Response Surface Optimization of Flavonoid Extraction and in Vitro Antioxidant Activity of Extract from Dendrobium Chrysotoxum Lindl. Flowers

  Objective  Extraction process of flavonoids from the flowers of Dendrobium chrysotoxum Lindl. was optimized, and the antioxidative activity of the extract determined in vitro.

  Method  Flowers of D. chrysotoxum was subjected to an ethanol extraction for flavonoids. The resulting yield was weighed against the processing conditions based on the single-factor tests and Box-Benhnken center composite experiment with four factors including ethanol volume fraction, solvent-to-substrate ratio, temperature, and time of ultrasonic treatment. The antioxidant capacity was estimated by the ability of the extract to scavenge 1, 1-diphenyl-2-picrylhydrazyl (DPPH) and hydroxyl free radicals.
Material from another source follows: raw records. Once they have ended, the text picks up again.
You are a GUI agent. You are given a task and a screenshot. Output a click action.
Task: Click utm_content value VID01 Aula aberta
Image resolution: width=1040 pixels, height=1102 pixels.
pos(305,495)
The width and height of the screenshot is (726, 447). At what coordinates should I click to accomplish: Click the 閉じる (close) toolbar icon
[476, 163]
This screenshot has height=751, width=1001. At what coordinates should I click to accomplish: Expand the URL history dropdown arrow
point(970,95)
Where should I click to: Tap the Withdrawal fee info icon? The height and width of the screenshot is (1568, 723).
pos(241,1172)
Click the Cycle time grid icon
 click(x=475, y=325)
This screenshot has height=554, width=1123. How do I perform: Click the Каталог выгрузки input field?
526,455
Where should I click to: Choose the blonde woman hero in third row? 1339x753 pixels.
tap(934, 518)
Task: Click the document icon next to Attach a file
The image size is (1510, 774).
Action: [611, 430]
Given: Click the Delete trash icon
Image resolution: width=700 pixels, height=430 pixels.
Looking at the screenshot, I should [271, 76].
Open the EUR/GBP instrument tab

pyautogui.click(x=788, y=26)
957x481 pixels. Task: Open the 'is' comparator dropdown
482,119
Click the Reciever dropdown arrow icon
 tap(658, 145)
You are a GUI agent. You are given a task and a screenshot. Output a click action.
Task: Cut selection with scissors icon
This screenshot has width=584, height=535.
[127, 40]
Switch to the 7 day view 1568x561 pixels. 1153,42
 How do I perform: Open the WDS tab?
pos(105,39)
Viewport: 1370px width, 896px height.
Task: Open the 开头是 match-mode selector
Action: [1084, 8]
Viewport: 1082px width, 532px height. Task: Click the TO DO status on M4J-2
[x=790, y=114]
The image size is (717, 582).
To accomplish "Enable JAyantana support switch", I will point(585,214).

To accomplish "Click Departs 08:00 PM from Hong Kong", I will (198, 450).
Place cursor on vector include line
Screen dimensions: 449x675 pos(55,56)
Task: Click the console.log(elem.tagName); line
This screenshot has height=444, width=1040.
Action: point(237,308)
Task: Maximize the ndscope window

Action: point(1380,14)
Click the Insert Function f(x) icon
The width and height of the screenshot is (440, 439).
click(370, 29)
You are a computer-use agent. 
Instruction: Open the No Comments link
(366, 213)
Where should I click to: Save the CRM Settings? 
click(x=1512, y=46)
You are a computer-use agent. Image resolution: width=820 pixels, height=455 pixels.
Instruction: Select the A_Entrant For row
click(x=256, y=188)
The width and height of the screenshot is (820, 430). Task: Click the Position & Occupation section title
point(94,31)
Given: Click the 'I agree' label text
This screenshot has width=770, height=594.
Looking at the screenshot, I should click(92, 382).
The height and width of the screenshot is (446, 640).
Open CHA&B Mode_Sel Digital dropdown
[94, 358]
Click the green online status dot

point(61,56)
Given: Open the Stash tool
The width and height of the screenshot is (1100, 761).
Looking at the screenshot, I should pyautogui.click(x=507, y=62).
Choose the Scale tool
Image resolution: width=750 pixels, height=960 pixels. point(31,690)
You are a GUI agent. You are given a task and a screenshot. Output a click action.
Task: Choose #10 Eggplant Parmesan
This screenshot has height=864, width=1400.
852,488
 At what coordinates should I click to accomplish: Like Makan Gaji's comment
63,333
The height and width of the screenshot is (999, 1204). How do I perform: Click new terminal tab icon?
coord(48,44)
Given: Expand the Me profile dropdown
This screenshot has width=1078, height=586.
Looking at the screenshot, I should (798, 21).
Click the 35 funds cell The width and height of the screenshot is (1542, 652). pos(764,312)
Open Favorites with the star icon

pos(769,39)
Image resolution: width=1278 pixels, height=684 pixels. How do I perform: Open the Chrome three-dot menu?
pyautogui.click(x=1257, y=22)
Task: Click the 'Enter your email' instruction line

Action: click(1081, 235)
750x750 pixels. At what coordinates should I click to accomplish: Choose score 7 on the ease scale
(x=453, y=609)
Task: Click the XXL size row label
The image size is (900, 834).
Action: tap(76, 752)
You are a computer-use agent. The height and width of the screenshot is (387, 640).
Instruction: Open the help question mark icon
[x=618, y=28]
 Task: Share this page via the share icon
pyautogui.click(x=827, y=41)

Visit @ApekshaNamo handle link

  Result  The optimized processing conditions were determined to include ethanol volume fraction at 83%, solvent-to-substrate ratio at 31 mL·g^-1, temperature at 59℃ and ultrasound application for 44m to obtain up to 9.71 mg·g^-1 of total flavonoids in the extract. The yield exceeded the theoretically expected 9.60 mg·g^-1 with a relative deviation of 1.15%. The in vitro tests showed an IC₅₀ for DPPH to be 11.30 μg·mL^-1, a scavenging ability 0.51-time of L-ascorbic acid or 1.42-time of BHT, while that for hydroxyl radicals, 137.26 μg·mL^-1, a scavenging ability 0.70-time of L-ascorbic acid or 1.95-time of BHT.

  Conclusion  The optimized flavonoid extraction paved the way for scale-up utilization of D. chrysotoxum flowers.